China’s manufacturing activity contracted for a second straight month in September, according to official data released Monday, falling short of expectations for expansion.
The government’s purchasing managers’ index (PMI) stood at 49.8 in September, a modest improvement on 49.2 in August, according to the China Federation of Logistics and Purchasing and the National Bureau of Statistics.
A PMI reading above 50 indicates expansion, while one below that mark points to contraction. The result came in below the median forecast of 50.2 in a survey of 11 economists by Dow Jones Newswires.
China’s manufacturing sector has struggled as the country’s once red-hot economy negotiates a slump that began last year.
Both Europe and the United States are key Chinese trading partners and global woes surrounding the euro zone debt crisis, plus a weak US economy still suffering from lacklustre growth and high unemployment, have been drags on exports.
“The manufacturing side is still very weak,” independent economist Andy Xie said, pointing to sluggish exports as one reason.
An even more important factor, he said, was a major slump in China’s property market that has hurt demand for building materials such as steel and cement.
“Most projects have been put on hold,” he said. “You go around the country you can see all the cranes standing there, not working.”
China’s economic growth slowed to 7.6 percent in the three months through June from the same period the year before, the poorest result in three years since the height of the global financial crisis.
Various statistics for the third quarter, which ended Sunday, have been broadly disappointing, fostering expectations economic growth may have slowed further during the period.
Gross domestic product figures for the three months through September are scheduled to be released in mid-October.
Chinese authorities have expressed confidence they will achieve their 2012 growth target of 7.5 percent, though that would mark a sharp slowdown from the 9.3 percent reached last year and 2010’s 10.4 percent.
They have taken steps this year to bolster the economy with two interest rate cuts in quick succession and by easing restrictions on how much money banks must keep on hand in an effort to boost lending and growth.
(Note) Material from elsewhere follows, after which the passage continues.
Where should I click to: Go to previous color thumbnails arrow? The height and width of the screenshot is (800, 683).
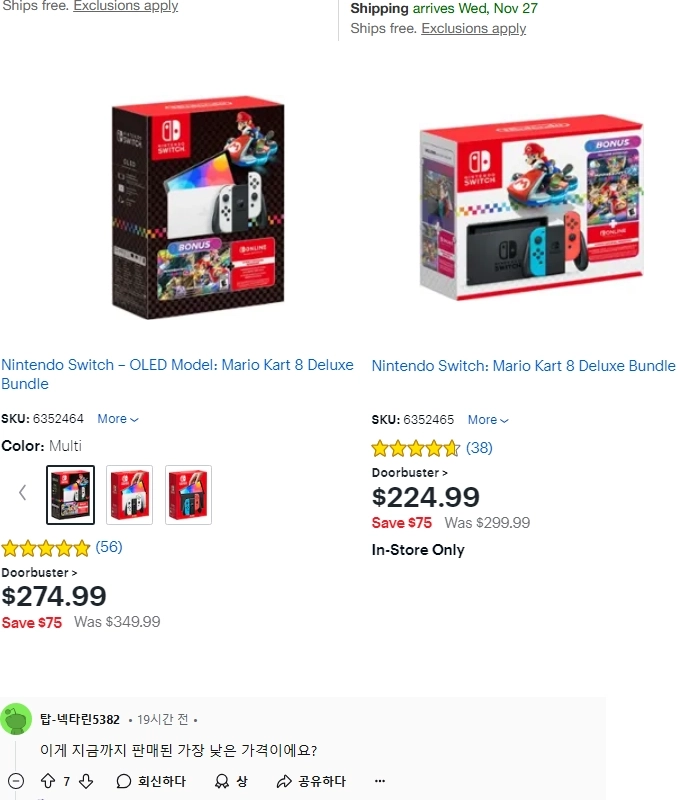click(x=22, y=492)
But so far the measures have had little impact. Analysts have been divided over prospects for more stimulus given fears that too much could prove harmful in the long term.
Political uncertainty ahead of a once-in-a-decade leadership change set to start at a key Communist Party congress now scheduled for November 8 has also been blamed for distracting officials from economic matters.
That could change after China on Friday announced the date for the meeting and took steps towards resolving a simmering political crisis involving former senior official Bo Xilai, now accused of corruption and other offences, by expelling him from the party.
Such moves suggests the party has reached agreement on which officials will occupy key posts in its most powerful body, said Bank of America Merrill Lynch economists Lu Ting and Larry Hu.
“With membership of the politburo standing committee likely settled, top politicians should re-focus on economic policy making,” they wrote in a comment Monday after the release of the PMI data.
The official PMI came on the heels of a closely watched private survey of China’s manufacturing that also showed the sector still in contraction, but also slightly improved from the month before.
The final reading of the purchasing mangers’ index released by British banking giant HSBC for September was 47.9, up from 47.6 in August, HSBC said Saturday. It marked the 11th straight month of contraction in that survey.